## Selected excerpt

It’s obviously a little early to write the Cubs off, particularly with the NL standings more shook up than a lovestruck Elvis Presley. But we’re only a couple of months away from a scenario in which the Cubs are forced to choose whether to trade the remaining three members of their championship infield—Bryant, Javier Báez, and Anthony Rizzo—or watch them walk as free agents in the offseason.
So while it might be premature to discuss Bryant’s potential landing spots, it’s also a fun thought exercise. Not only because Bryant is an absolute superstar who could swing a pennant race on his own, but because of the irony that this season is the result of the Cubs keeping Bryant in the minors an extra two weeks at the start of the 2015 season and alienating him in the process.
The last time a player of Bryant’s caliber got moved at the trade deadline was 2018, when the Orioles shipped Manny Machado to the Dodgers for a five-player package centered on minor league outfielder Yusniel Díaz. And Bryant’s trade market could be even more interesting, both because so many teams currently have realistic playoff expectations, and because Bryant’s positional flexibility—he regularly plays third base and outfield, and his bat makes him an option at first base and DH—makes him a fit for more than half the league. Even teams like the Yankees or Blue Jays, who are set at the four corners, could still upgrade. Try saying, “We don’t need Kris Bryant because we already have Gio Urshela” without making a weird face.

## Entries

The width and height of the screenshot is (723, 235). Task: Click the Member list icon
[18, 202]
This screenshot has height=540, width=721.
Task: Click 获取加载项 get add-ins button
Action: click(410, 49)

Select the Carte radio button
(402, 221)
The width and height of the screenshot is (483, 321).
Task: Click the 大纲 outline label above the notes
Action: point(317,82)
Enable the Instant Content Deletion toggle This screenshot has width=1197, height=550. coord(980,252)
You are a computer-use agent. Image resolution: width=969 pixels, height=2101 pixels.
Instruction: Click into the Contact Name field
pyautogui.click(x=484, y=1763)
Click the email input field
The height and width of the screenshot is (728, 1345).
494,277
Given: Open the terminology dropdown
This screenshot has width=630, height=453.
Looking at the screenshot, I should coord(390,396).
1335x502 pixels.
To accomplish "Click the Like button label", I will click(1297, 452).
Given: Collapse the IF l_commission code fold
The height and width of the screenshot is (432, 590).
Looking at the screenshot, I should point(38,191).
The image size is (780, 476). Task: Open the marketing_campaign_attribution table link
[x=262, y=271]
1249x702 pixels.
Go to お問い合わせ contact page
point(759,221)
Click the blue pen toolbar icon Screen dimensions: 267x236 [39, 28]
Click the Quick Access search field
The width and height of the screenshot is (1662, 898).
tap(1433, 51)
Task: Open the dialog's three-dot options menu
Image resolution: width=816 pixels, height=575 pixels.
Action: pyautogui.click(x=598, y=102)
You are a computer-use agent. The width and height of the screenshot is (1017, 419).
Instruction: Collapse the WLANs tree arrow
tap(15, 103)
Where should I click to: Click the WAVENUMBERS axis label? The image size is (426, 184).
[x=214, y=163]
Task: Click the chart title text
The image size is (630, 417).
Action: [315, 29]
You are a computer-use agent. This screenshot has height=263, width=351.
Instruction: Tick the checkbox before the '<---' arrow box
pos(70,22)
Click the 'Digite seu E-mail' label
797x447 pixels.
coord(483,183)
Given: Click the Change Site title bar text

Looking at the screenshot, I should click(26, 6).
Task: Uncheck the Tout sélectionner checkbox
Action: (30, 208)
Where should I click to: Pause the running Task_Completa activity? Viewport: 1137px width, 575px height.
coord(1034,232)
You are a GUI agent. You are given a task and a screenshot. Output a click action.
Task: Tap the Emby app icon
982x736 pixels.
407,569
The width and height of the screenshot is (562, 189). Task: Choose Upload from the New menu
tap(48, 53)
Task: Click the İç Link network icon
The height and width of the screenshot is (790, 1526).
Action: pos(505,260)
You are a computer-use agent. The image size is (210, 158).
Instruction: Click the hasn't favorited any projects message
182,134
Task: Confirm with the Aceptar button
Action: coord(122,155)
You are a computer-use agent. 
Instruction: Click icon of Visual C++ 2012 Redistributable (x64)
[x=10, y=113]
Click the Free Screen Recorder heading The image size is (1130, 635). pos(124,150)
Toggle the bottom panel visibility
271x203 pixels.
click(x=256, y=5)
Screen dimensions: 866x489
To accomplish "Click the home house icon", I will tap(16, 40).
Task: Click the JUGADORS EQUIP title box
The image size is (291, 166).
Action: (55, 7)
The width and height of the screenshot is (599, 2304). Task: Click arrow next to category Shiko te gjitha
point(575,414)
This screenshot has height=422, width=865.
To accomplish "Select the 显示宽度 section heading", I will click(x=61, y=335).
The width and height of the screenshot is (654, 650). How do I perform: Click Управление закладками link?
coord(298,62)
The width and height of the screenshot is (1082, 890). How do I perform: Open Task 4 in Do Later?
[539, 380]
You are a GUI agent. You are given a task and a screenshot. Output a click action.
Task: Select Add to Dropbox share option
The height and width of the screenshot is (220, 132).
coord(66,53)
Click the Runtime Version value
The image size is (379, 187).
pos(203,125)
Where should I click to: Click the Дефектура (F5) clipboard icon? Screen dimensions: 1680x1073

## Required actions
**A)** Answer from the Kris Bryant article:
(i) Besides Bryant, which two members of the Cubs' championship infield does it name?
(ii) How much extra time did the Cubs keep Bryant in the minors at the start of the 2015 season?
(iii) To which team did the Orioles trade Manny Machado in 2018?
**B)** Write the next part of the Kris Bryant article, picking up after its final sentence.
The data is separate material, unrelated to the Kris Bryant article.

## Answers per task
**A)**
(i) Javier Báez and Anthony Rizzo
(ii) Two weeks
(iii) The Dodgers

**B)**
Plus, given how little it’s taken to trade for the likes of Paul Goldschmidt, Nolan Arenado, and Francisco Lindor in the years since Machado went west, it’s likely that any sufficiently motivated playoff contender has enough prospects to land the blue-eyed slugger.
So let’s examine Bryant’s potential landing spots not in order of pure fit, or likelihood, but of entertainment value. Which destinations could alter a team’s competitive trajectory, create an interesting competitive dynamic, or just be outrageously funny? Here are my top 10.
10. Atlanta Braves
The Braves are set at three of the four corner positions, with the reigning MVP (Freddie Freeman) at first base, another top-10 MVP candidate (Marcell Ozuna) in left, and the team’s best player (Ronald Acuña Jr.) in right. The lone question mark is third baseman Austin Riley, a 24-year-old with big raw power who is, to put it mildly, stretched defensively at the position.
Riley is making enough contact this year that his prodigious power outweighs his shortcomings, though his 145 wRC+ is buoyed by an unsustainable .431 BABIP. It’d be perfectly reasonable for Atlanta to let it ride with Riley a little longer. But he’d also make an interesting trade chip to pry Bryant out of Chicago—the Amed Rosario to Bryant’s Lindor, if you will.
In recent years, Atlanta has been very aggressive and very successful in signing free-agent position players to one-year deals and sticking them in the middle of the lineup: Ozuna, Josh Donaldson, Travis d’Arnaud. If they’re willing to apply the same principle to Bryant, a would-be trade rental, he’d make a great fit.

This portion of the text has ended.